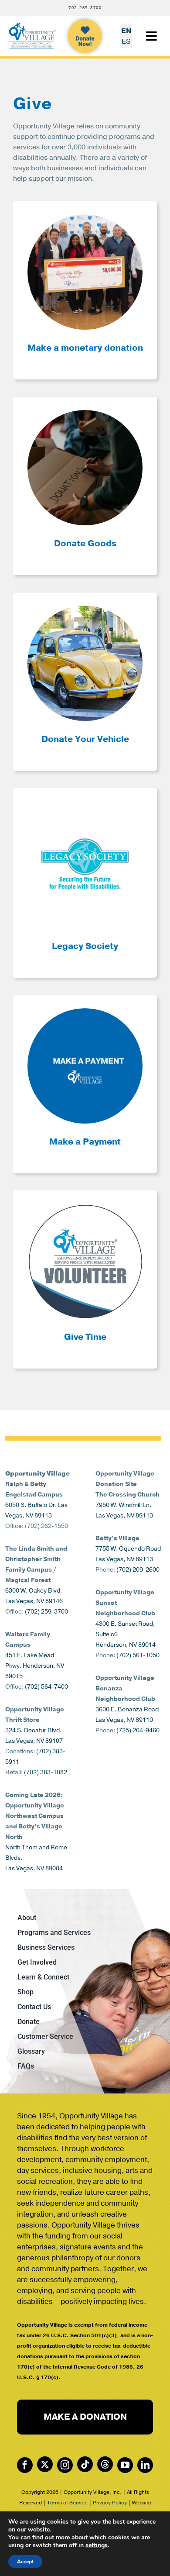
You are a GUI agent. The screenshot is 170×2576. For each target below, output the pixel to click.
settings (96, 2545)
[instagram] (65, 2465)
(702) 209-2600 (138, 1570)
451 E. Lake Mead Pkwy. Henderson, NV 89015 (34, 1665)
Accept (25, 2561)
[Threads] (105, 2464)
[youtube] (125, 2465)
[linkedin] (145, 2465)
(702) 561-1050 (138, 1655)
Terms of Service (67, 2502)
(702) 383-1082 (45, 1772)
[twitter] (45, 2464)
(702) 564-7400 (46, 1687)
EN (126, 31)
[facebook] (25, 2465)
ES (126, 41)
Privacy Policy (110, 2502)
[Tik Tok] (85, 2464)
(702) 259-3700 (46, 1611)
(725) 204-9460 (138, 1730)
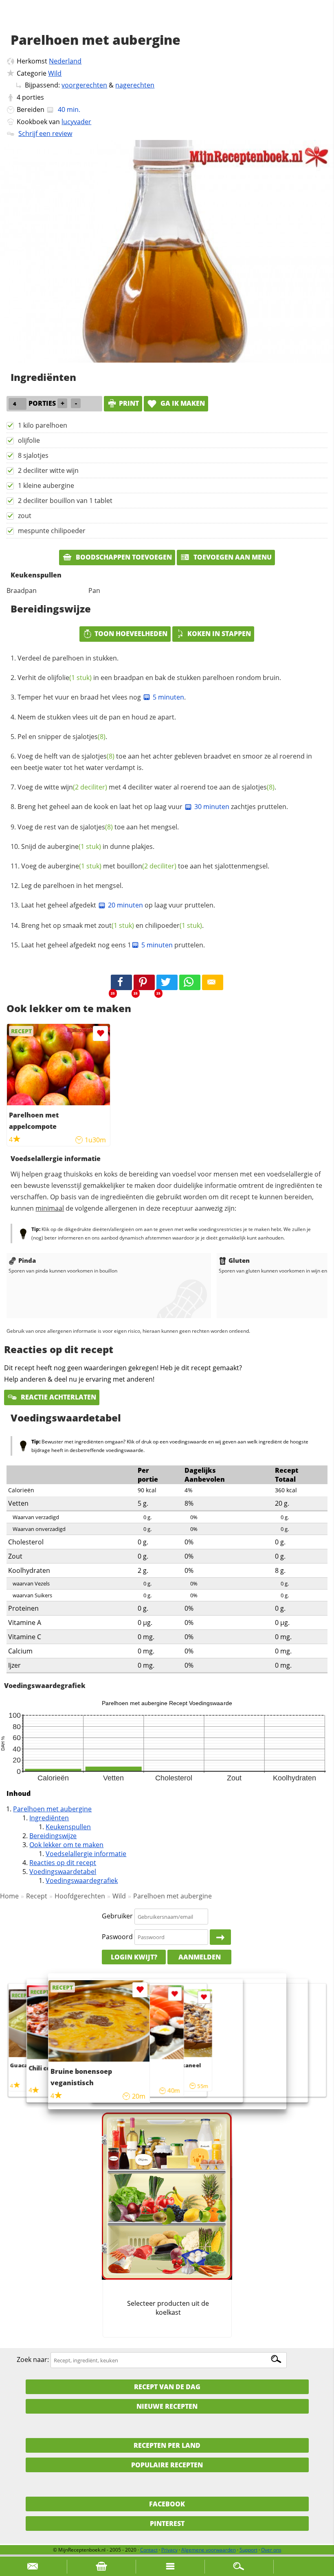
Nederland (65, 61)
_ _ _ _ _ _ _
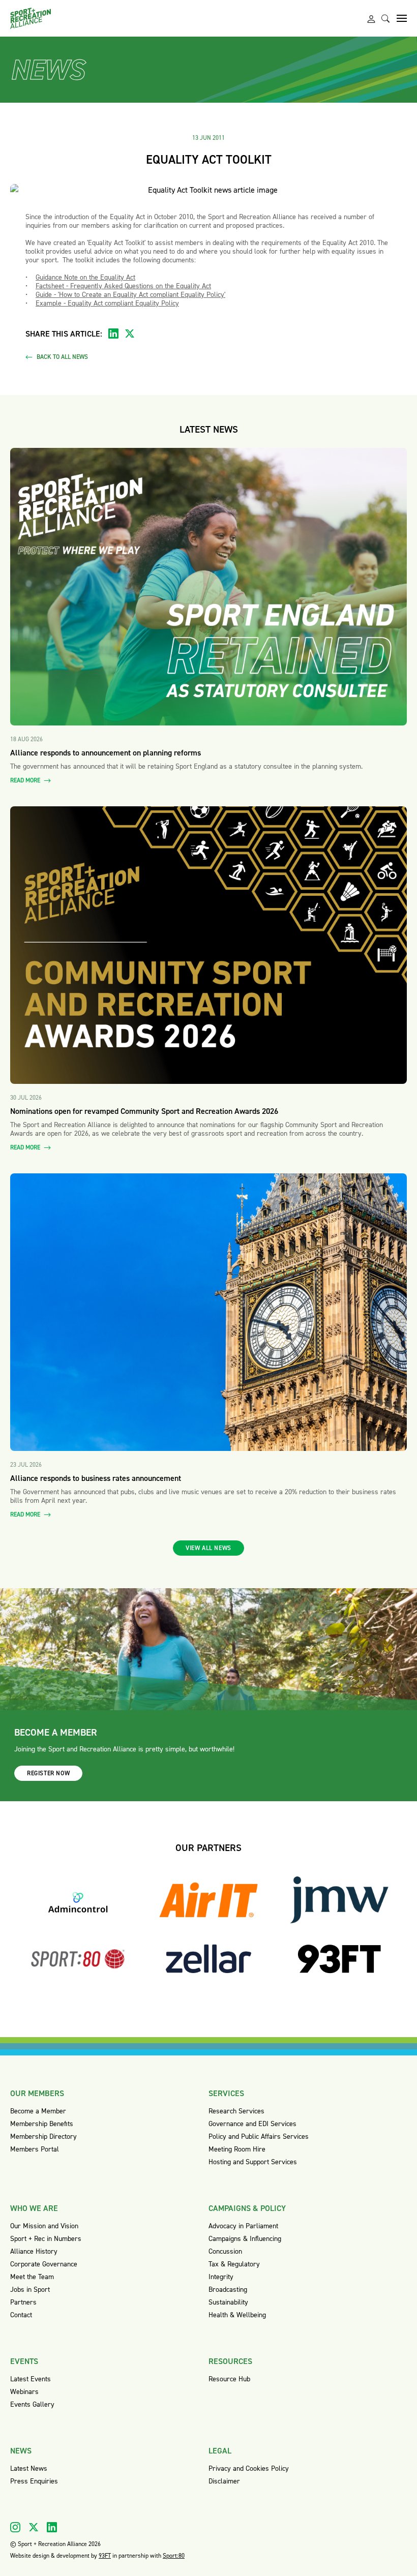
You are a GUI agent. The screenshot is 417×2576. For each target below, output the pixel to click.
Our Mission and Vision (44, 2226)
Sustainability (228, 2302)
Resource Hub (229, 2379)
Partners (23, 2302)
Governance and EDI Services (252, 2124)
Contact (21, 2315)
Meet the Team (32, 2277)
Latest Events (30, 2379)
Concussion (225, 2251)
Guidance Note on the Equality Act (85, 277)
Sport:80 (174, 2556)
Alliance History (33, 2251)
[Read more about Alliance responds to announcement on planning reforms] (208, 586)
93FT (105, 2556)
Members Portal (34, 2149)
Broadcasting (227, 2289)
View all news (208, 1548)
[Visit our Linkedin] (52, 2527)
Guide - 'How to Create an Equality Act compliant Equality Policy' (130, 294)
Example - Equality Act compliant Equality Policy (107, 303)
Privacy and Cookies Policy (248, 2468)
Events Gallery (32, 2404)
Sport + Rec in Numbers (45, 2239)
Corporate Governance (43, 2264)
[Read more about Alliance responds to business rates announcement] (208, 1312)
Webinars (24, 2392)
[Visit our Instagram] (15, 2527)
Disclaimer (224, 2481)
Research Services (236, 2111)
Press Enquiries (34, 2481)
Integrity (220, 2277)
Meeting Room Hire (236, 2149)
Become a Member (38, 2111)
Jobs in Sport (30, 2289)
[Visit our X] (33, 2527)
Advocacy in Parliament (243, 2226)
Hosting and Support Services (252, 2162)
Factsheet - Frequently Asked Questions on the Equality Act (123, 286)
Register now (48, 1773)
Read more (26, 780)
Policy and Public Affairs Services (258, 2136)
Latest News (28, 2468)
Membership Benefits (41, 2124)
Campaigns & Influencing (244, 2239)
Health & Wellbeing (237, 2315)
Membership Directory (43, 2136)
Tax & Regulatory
_ _ _ _ _ _ _
*Task brief*: Using the listing above, return word for word each line from the one that has "Example - Equality" through the one that has "Tax & Regulatory", and no line outside that range.

*Answer to this problem*:
Example - Equality Act compliant Equality Policy (107, 303)
Privacy and Cookies Policy (248, 2468)
Events Gallery (32, 2404)
Sport + Rec in Numbers (45, 2239)
Corporate Governance (43, 2264)
[Read more about Alliance responds to business rates announcement] (208, 1312)
Webinars (24, 2392)
[Visit our Instagram] (15, 2527)
Disclaimer (224, 2481)
Research Services (236, 2111)
Press Enquiries (34, 2481)
Integrity (220, 2277)
Meeting Room Hire (236, 2149)
Become a Member (38, 2111)
Jobs in Sport (30, 2289)
[Visit our X] (33, 2527)
Advocacy in Parliament (243, 2226)
Hosting and Support Services (252, 2162)
Factsheet - Frequently Asked Questions on the Equality Act (123, 286)
Register now (48, 1773)
Read more (26, 780)
Policy and Public Affairs Services (258, 2136)
Latest News (28, 2468)
Membership Benefits (41, 2124)
Campaigns & Influencing (244, 2239)
Health & Wellbeing (237, 2315)
Membership Directory (43, 2136)
Tax & Regulatory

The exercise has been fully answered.